Bagi pelaku UMKM, merek bukan sekadar nama usaha, melainkan identitas bisnis yang membedakan produk atau jasa di pasar. Namun, masih banyak pelaku usaha yang belum memahami pentingnya pendaftaran merek, hingga akhirnya menghadapi sengketa hukum dengan pihak lain.
Lalu, bagaimana aturan merek di Indonesia dan bagaimana cara mendaftarkannya? Artikel ini akan membahasnya secara praktis berdasarkan ketentuan hukum yang berlaku.
Ketentuan Merek dalam Hukum Indonesia
Pengaturan merek di Indonesia diatur dalam Undang-Undang No. 20 Tahun 2016 tentang Merek dan Indikasi Geografis (UU Merek).
UU ini mengatur:
- Hak atas merek
- Prosedur pendaftaran merek
- Perlindungan hukum
- Penyelesaian sengketa merek
Salah satu prinsip penting dalam UU Merek adalah first to file, yaitu:
Hak atas merek diberikan kepada pihak yang lebih dahulu mendaftarkan, bukan yang lebih dulu menggunakan.
Artinya, jika merek belum didaftarkan, ada risiko pihak lain mendaftarkan lebih dulu secara sah.
Jenis-Jenis Merek di Indonesia
Berdasarkan UU Merek, terdapat beberapa jenis merek yang dapat didaftarkan:
- Merek Dagang → digunakan untuk barang
- Merek Jasa → digunakan untuk layanan atau jasa
- Merek Kolektif → digunakan bersama oleh beberapa pelaku usaha
Memahami jenis merek penting untuk menentukan klasifikasi yang tepat saat pendaftaran.
Syarat Pendaftaran Merek
Agar dapat didaftarkan, merek harus memenuhi beberapa syarat utama:
- Memiliki daya pembeda (tidak umum atau terlalu deskriptif)
- Tidak bertentangan dengan hukum, moralitas, atau ketertiban umum
- Tidak sama atau mirip dengan merek terdaftar sebelumnya
- Tidak menyesatkan konsumen
Jika syarat ini tidak terpenuhi, permohonan pendaftaran dapat ditolak.
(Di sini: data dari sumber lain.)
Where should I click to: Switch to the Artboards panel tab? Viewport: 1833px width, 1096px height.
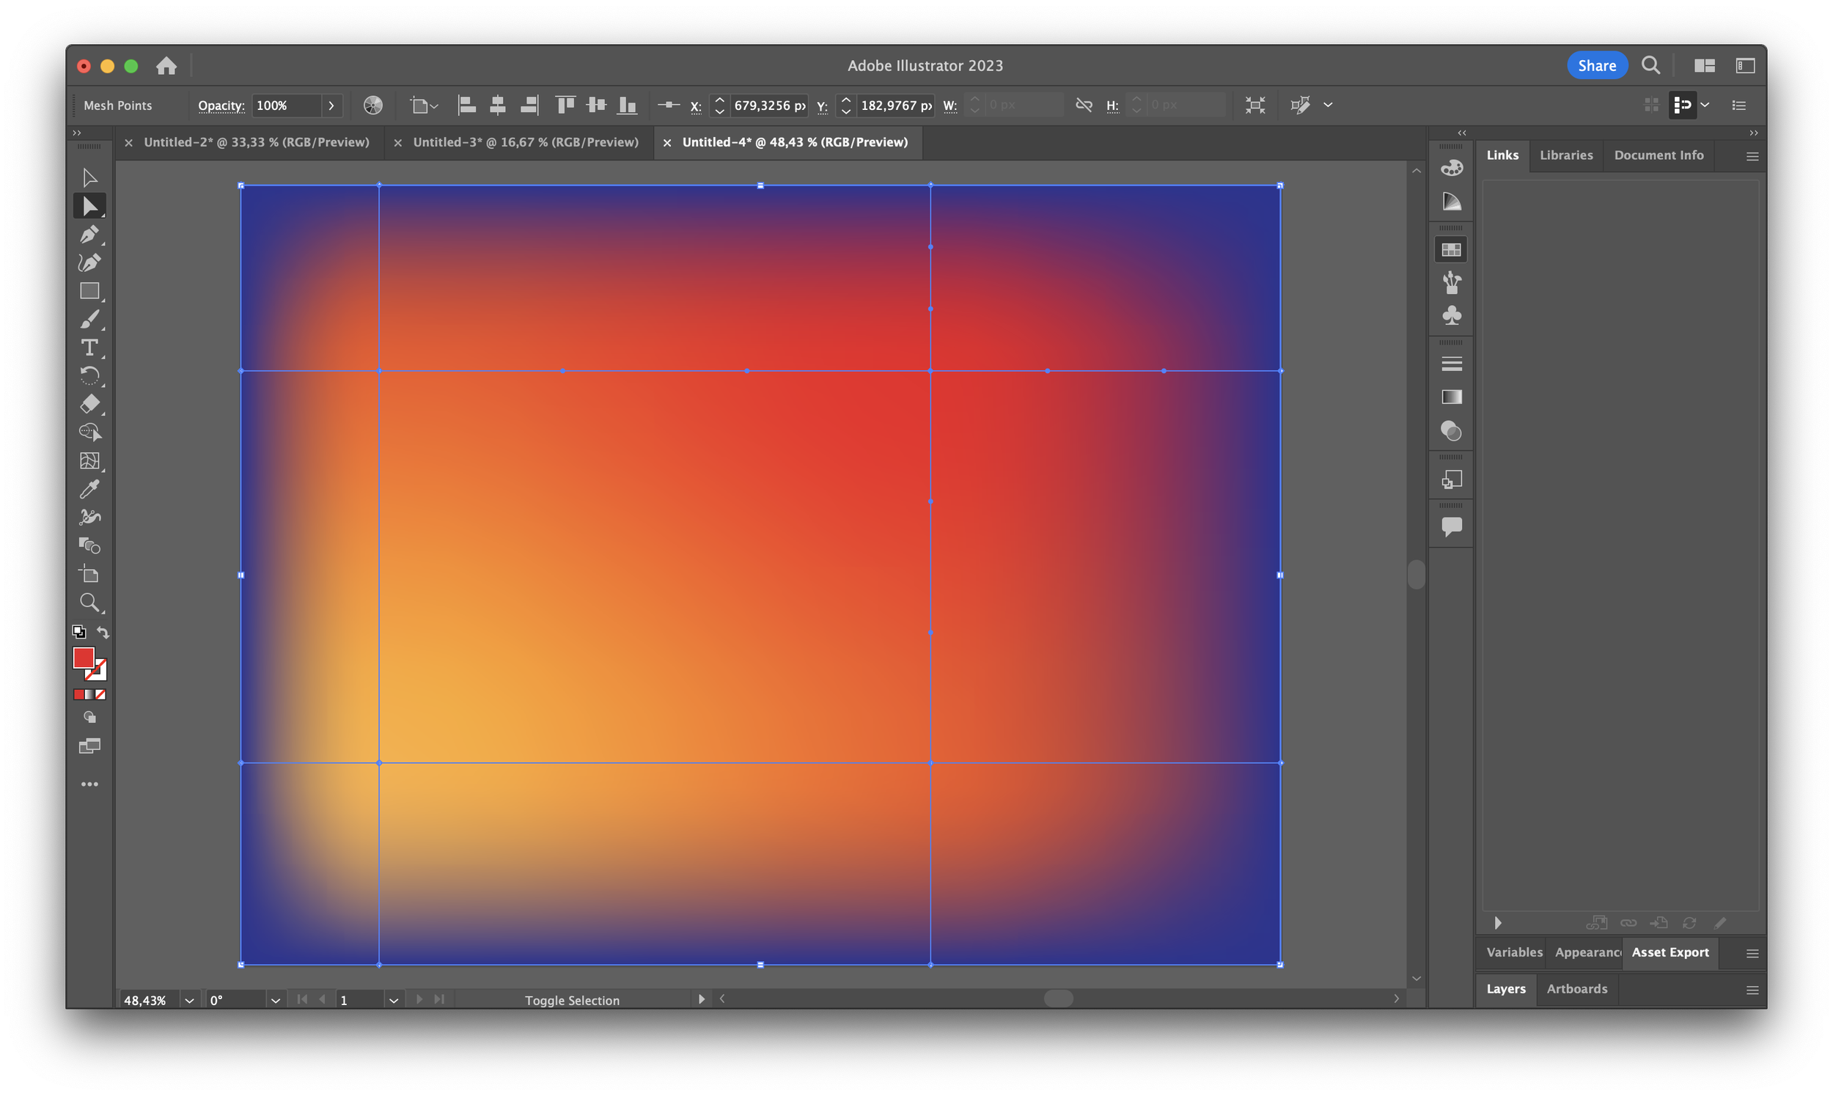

Dokumen yang Diperlukan untuk Pendaftaran Merek
Untuk mengajukan pendaftaran merek, pelaku usaha perlu menyiapkan:
- Identitas pemohon (KTP / Akta & NPWP badan usaha)
- Label atau logo merek
- Daftar kelas barang dan/atau jasa
- Surat pernyataan kepemilikan merek
- Surat kuasa (jika menggunakan jasa pihak lain)
Saat ini, proses pendaftaran dilakukan secara online melalui sistem Direktorat Jenderal Kekayaan Intelektual (DJKI).
Masa Berlaku dan Perpanjangan Merek
Merek yang telah terdaftar memiliki masa berlaku selama:
10 tahun sejak tanggal pendaftaran
Merek dapat diperpanjang setiap 10 tahun, selama masih digunakan dalam kegiatan usaha.
Bagi UMKM, pendaftaran merek bukan sekadar formalitas, melainkan langkah penting untuk:
- Melindungi identitas bisnis
- Mencegah sengketa hukum
- Meningkatkan kepercayaan pasar
- Memperkuat posisi usaha dalam jangka panjang
Tanpa pendaftaran, merek tidak memiliki perlindungan hukum yang kuat. Oleh karena itu, mengurus merek sejak awal merupakan investasi penting bagi keberlangsungan bisnis.